PROBLEM TO SOLVE: Your reply should consist only of the lines from the one holding "You are a computer-use" to the last line of the data below, written out exactly and without pictures.

Collected data:
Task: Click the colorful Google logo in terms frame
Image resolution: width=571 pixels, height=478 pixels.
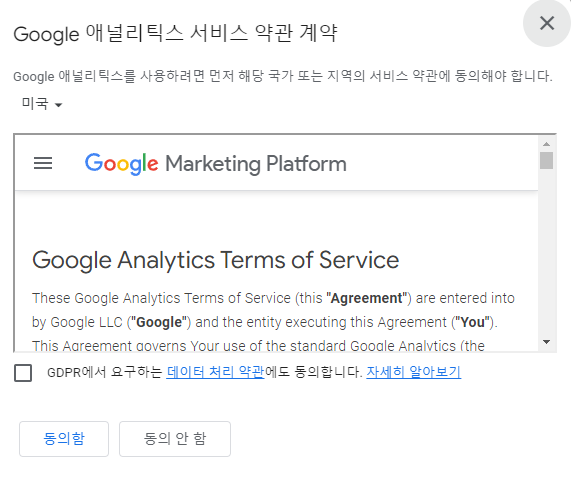Action: click(122, 164)
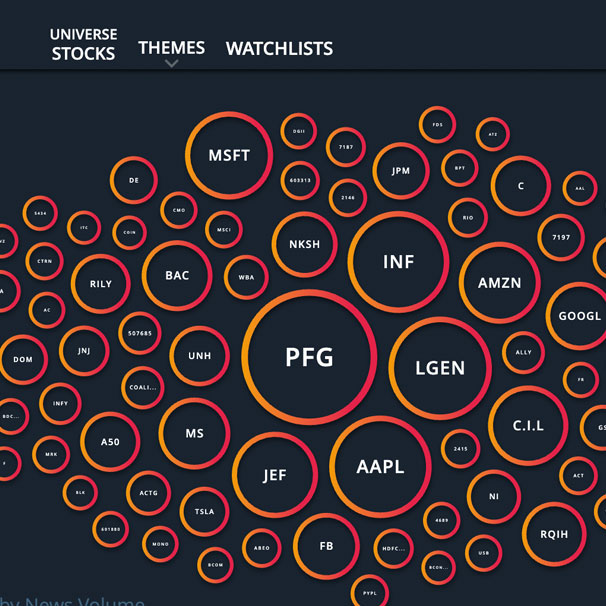606x606 pixels.
Task: Expand the chevron under Themes
Action: [x=172, y=63]
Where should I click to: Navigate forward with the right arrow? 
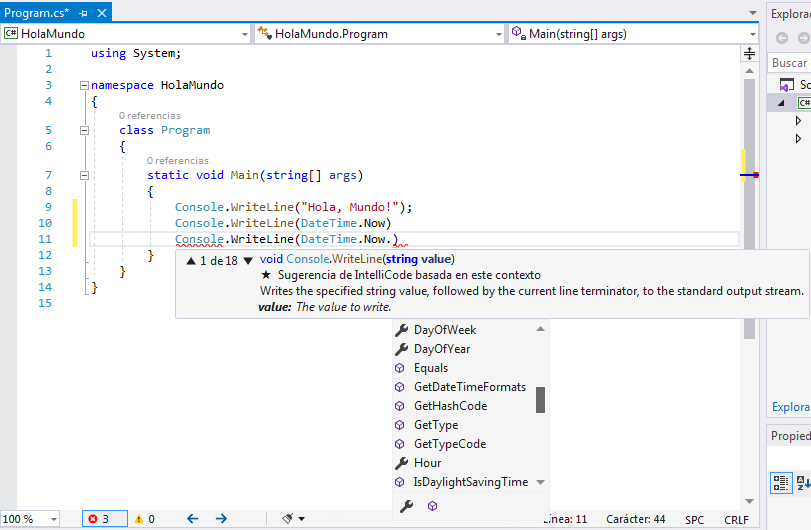pos(221,519)
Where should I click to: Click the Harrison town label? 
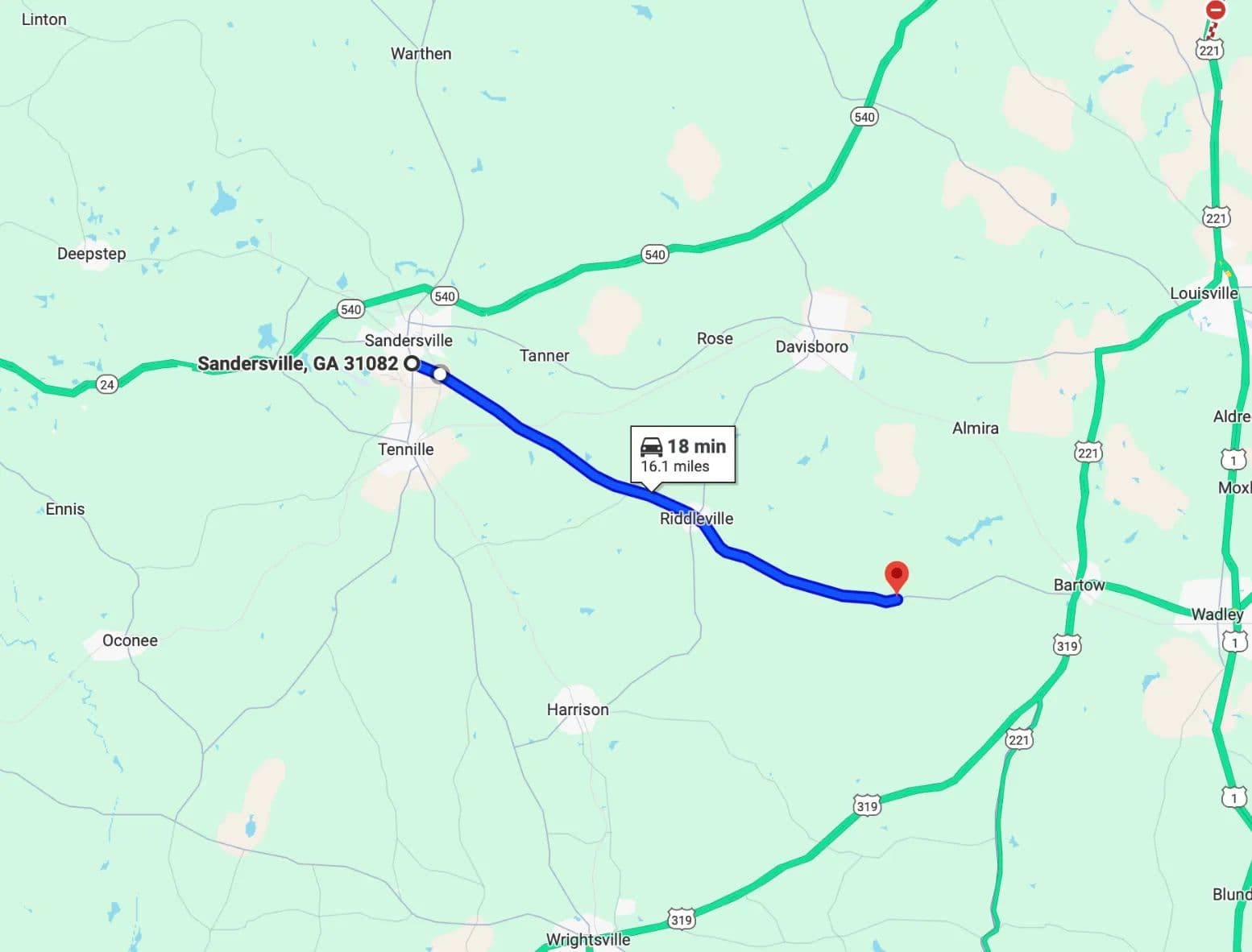(x=578, y=710)
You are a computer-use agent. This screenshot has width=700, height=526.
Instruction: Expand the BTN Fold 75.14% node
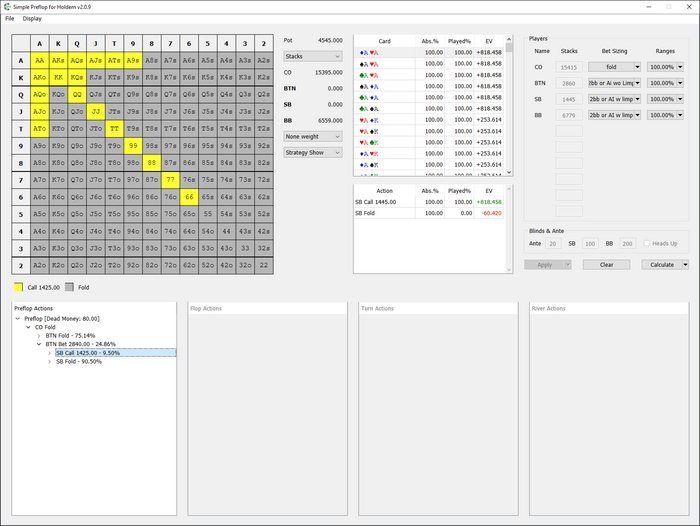pos(40,335)
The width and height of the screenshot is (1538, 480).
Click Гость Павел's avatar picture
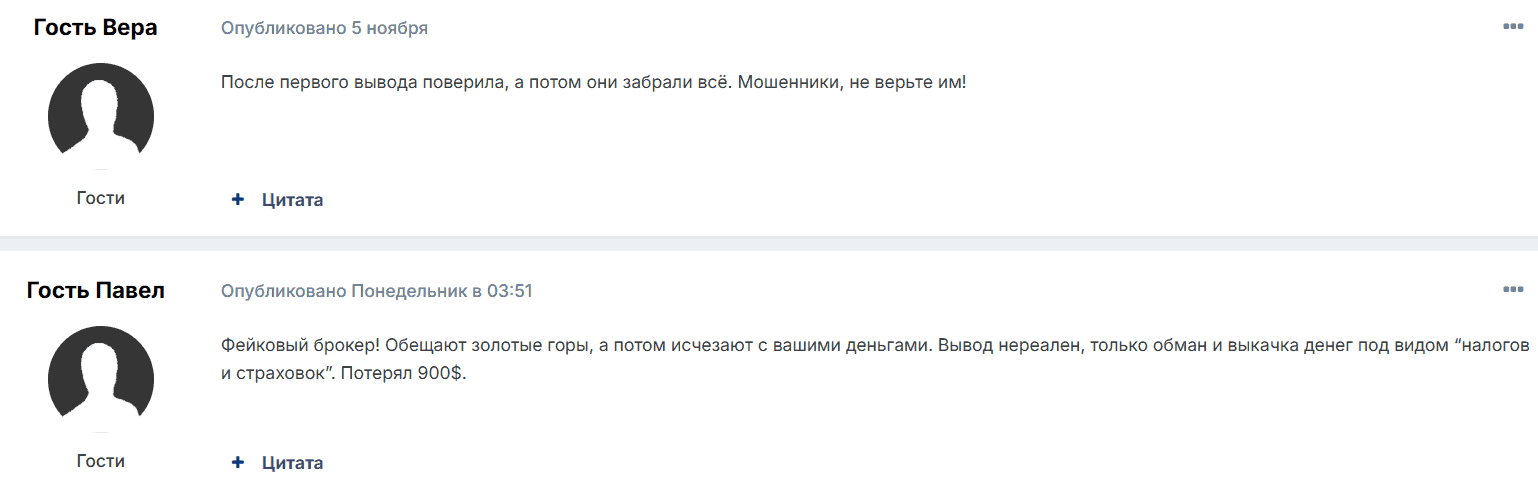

SOLUTION TO THIS PROBLEM:
You are a computer-use agent. This screenshot has width=700, height=526.
Instruction: Expand the BTN Fold 75.14% node
pos(40,335)
The width and height of the screenshot is (1538, 480).
Click Гость Павел's avatar picture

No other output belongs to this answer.